The Taliban militants enjoy 'sanctuaries' in Pashtun areas of Balochistan province and, the slain Taliban are brought to be buried in cemeteries in Quetta and surrounding areas, including Kuchlak, Duki, and Pishin.
“Prayers are held in the mosques," claims a report in 'Voice of America'.
Meanwhile, Pakistan Prime Minister Imran Khan has also started talking about an imminent civil war in Afghanistan.
Amid the Taliban being able to sweep through much of Afghanistan's northern areas and the US-led foreign troops completing their withdrawal, Imran said that the foreign ministers of Uzbekistan, Tajikistan, Iran, Pakistan could meet and try to help facilitate a peace process in Afghanistan.
"....we will go on and try to have a summit so that we can stop what looks like a civil war" in Afghanistan, Imran Khan said in Tashkent addressing a joint press conference with Uzbek President Shavkat Mirziyoyev.
In an interview with The New York Times in June, Pakistani Prime Minister Imran Khan said Pakistan had used its leverage on the Taliban to bring the militant group to the negotiating table with the US and the Afghan government.
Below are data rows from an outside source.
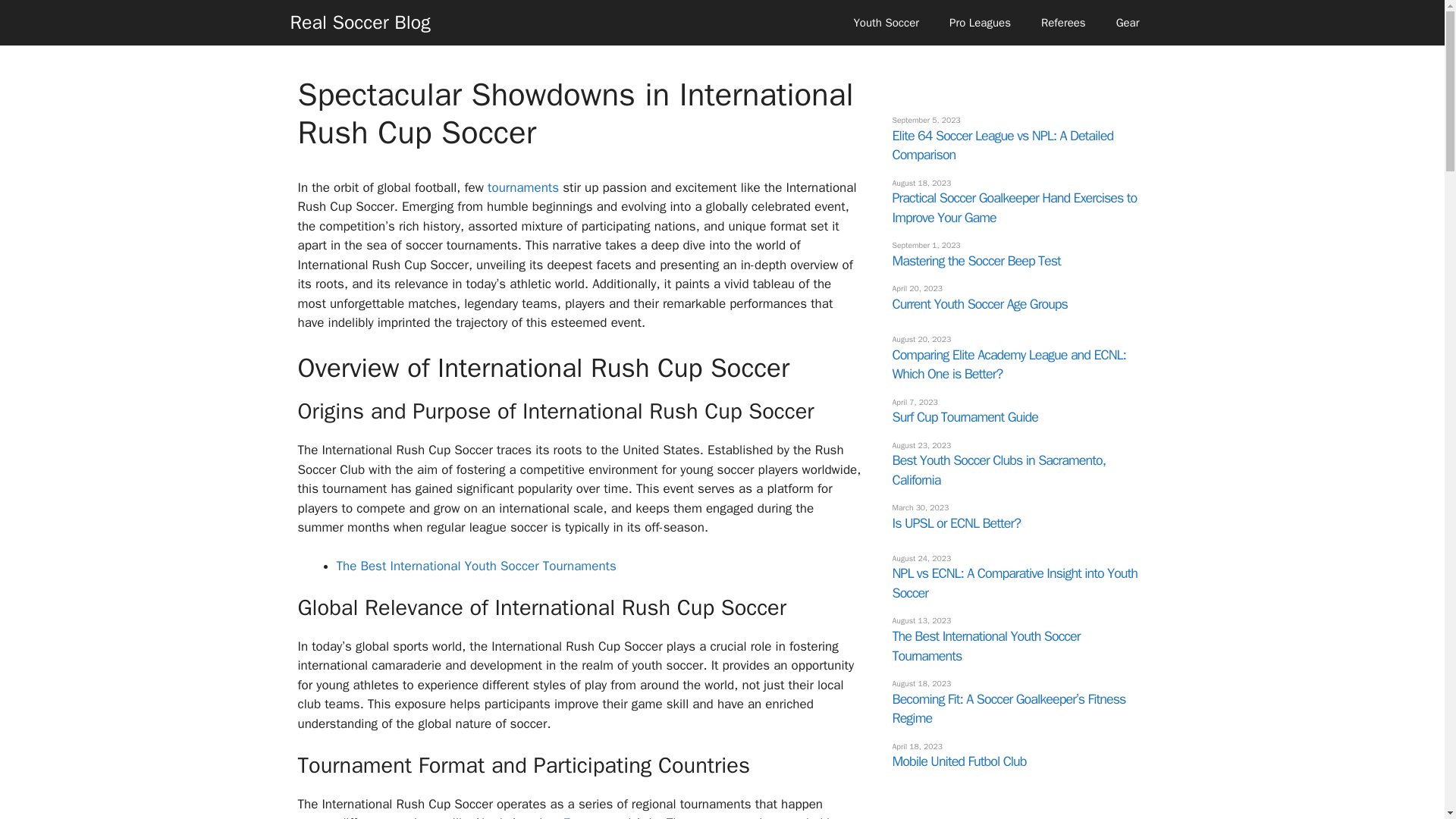
Is UPSL or ECNL Better? (955, 523)
Surf Cup Tournament Guide (963, 416)
NPL vs ECNL: A Comparative Insight into Youth Soccer (1014, 583)
Youth Soccer (886, 22)
The Best International Youth Soccer Tournaments (475, 565)
Current Youth Soccer Age Groups (979, 303)
The Best International Youth Soccer Tournaments (985, 646)
Best Youth Soccer Clubs in Sacramento, California (998, 470)
Referees (1063, 22)
Given the description of an element on the screen output the (x, y) to click on. 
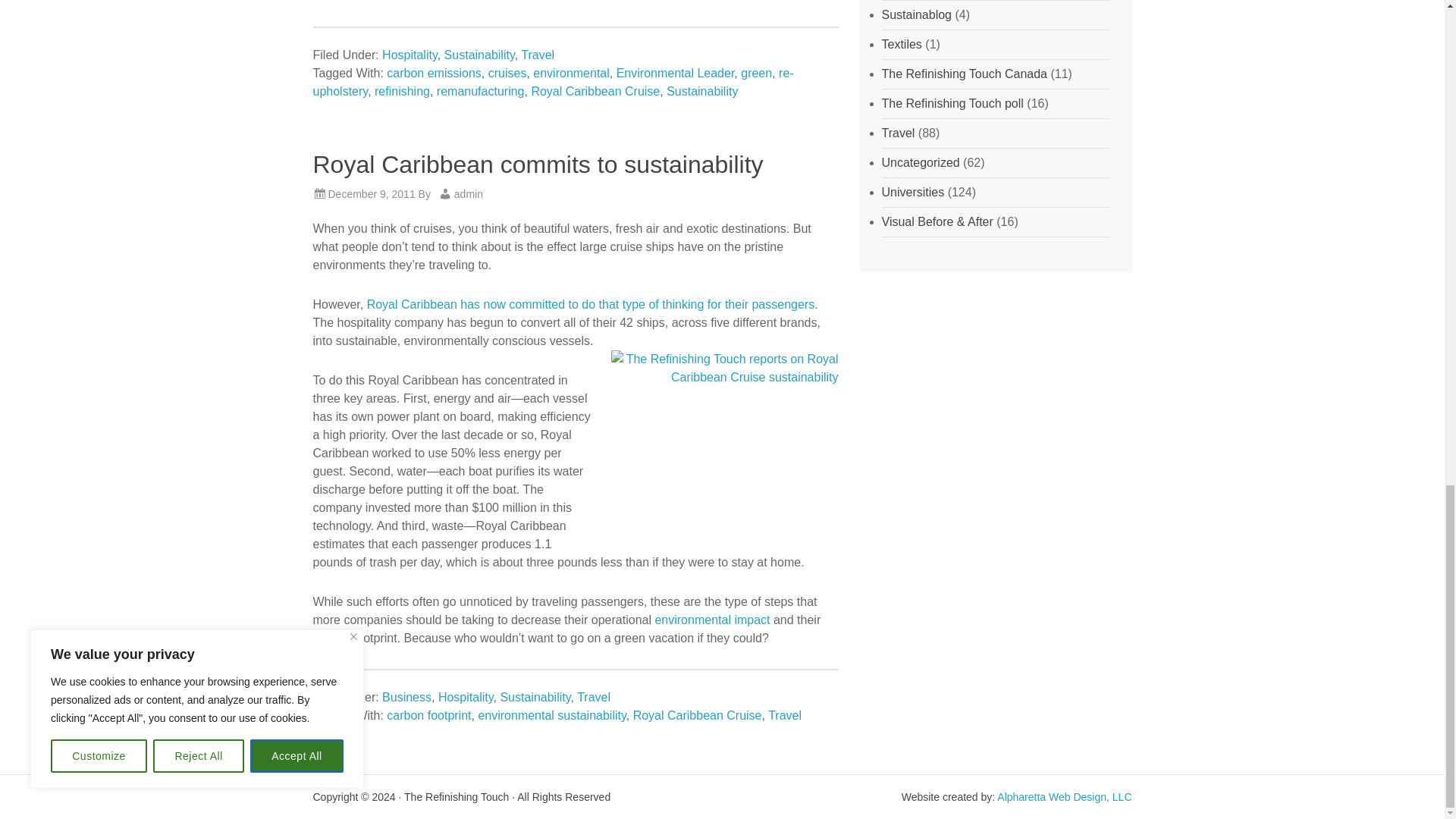
Royal Caribbean sustainability (724, 435)
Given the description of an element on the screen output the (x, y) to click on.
“It was us really pushing them, pressurizing them to talk to the Afghan government,” Khan claimed.
A new United Nations report has also said the Afghan Taliban have not fulfilled promises to sever nexus with Al-Qaeda.
The report charged that Al-Qaeda is active in the border areas between Afghanistan and Pakistan and operates under the Taliban in Afghanistan.
“The group is reported to be such an ‘organic’ or essential part of the insurgency that it would be difficult, if not impossible, to separate it from its Taliban allies,” the UN report said.
Colin Clarke, an expert and Director of Policy & Research at the Soufan Group has already said that “If Afghanistan does descend back into a civil war, the Taliban need Al-Qaeda. They need to team up with them against the Afghan government, against potential rivals like Islamic State."
The French government announced that a special flight would fly on July 17 morning from Kabul to allow the whole French community to return to France.
The Taliban offered a three-month truce in exchange for the release of 7,000 insurgent captives, said an Afghan government negotiator on Thursday.